Beardy is one of twenty Canadian artists commissioned by the Canadian Conference of Catholic Bishops in 1975 to convey the Christian message using whatever idiom they wished. Beardy chose to portray the Virgin Mary pregnant with the Word, the sun’s fire pouring into her and yet she is not consumed. He provided the following artist’s statement:

It is my personal belief that a messenger from the Great Spirit came to earth in the form of His image after Him through a virgin birth in unrecorded history. Through this man, knowledge was passed on to man from the Great Spirit. Many of the teachings of this man have been kept by word of mouth through the ages by the elders of all tribes.

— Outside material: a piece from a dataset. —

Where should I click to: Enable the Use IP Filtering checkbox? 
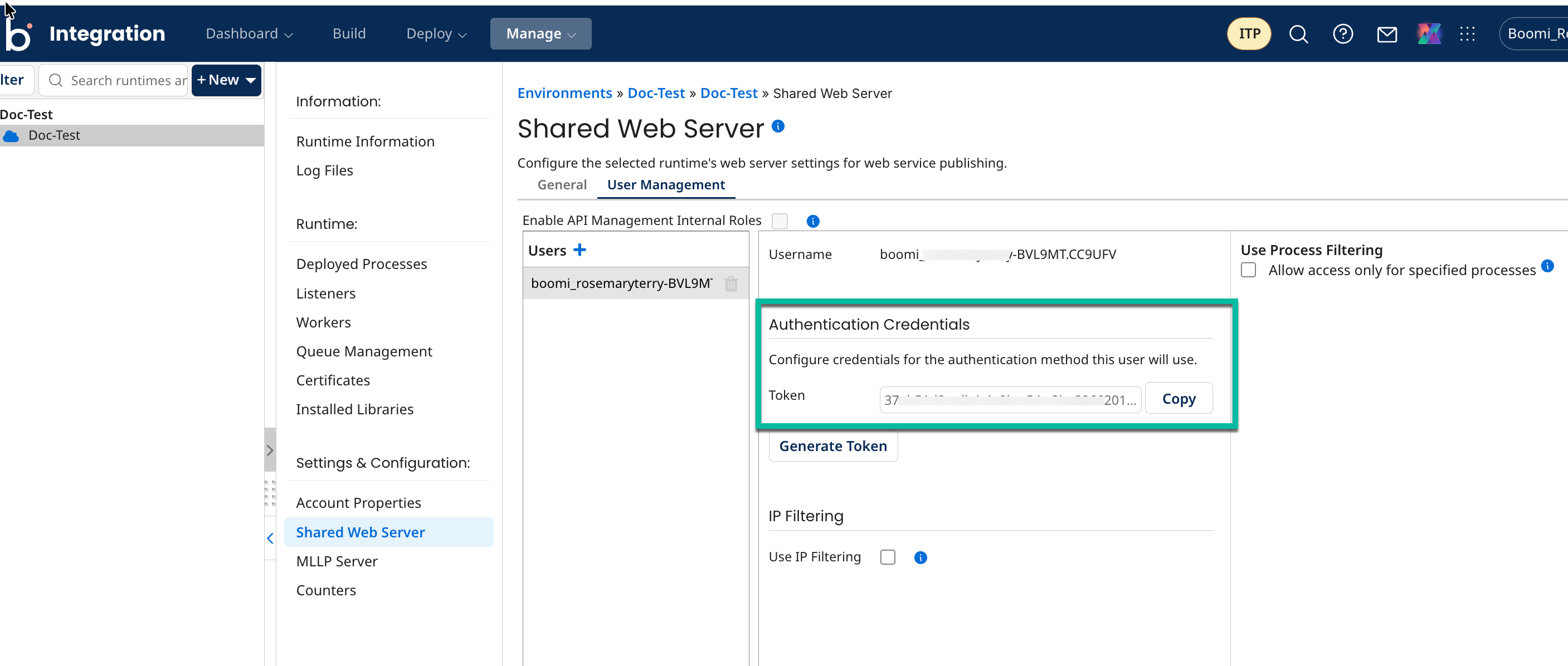[x=888, y=557]
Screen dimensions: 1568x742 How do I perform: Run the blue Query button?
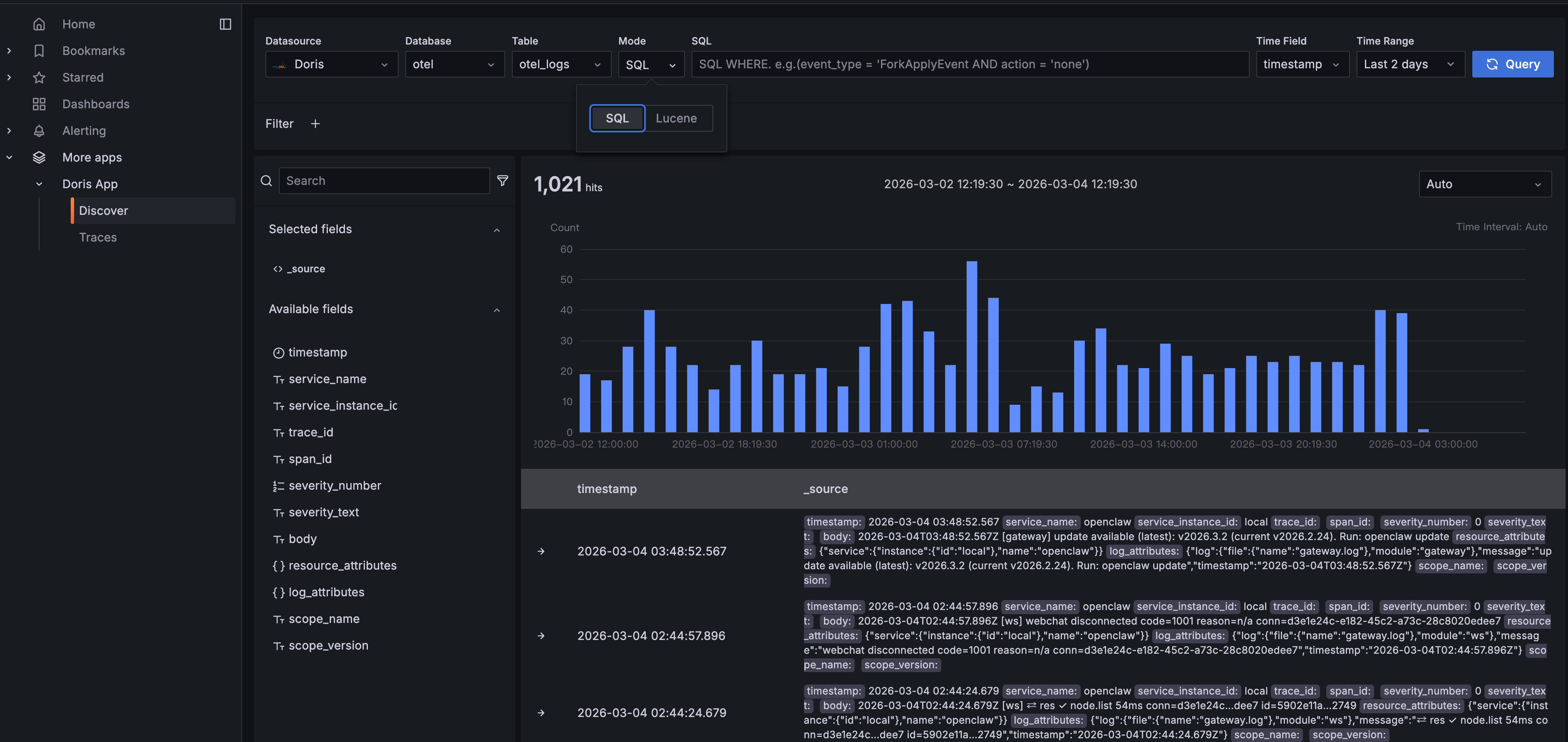(x=1512, y=64)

We see the virgin mother-to-be holding on to an embryo connected to the sun symbol (the Great Spirit) [center] who has deemed it necessary to send his messenger to his people. The mother is also connected to Mother Earth, who is nursing her [see the breast shape below]. She too is connected by a lifeline to the sun symbol. Around her are all the orders of creatures who come to see the messenger. He is born to explain their existence, [to restore] harmony between humanity and the elements, physically, mentally, and spiritually.

On the other side of the sun symbol we see an elder in prayer, ritually offering a bowl filled with sacred things. You can see the sun symbol is resting on his hunched frame, bearing him down with doubts, fear, depression, and all the ills of his time, his back to the very miracle he is praying for. It will take time for all to fully comprehend this phenomenon which has come to pass.

The four semicircles represent the elements of the air: snow, rain, tornadoes, heat. The moon [the blue circle] is painted above the elder. We regard the moon as our Grandmother who keeps vigil over all creatures during the night.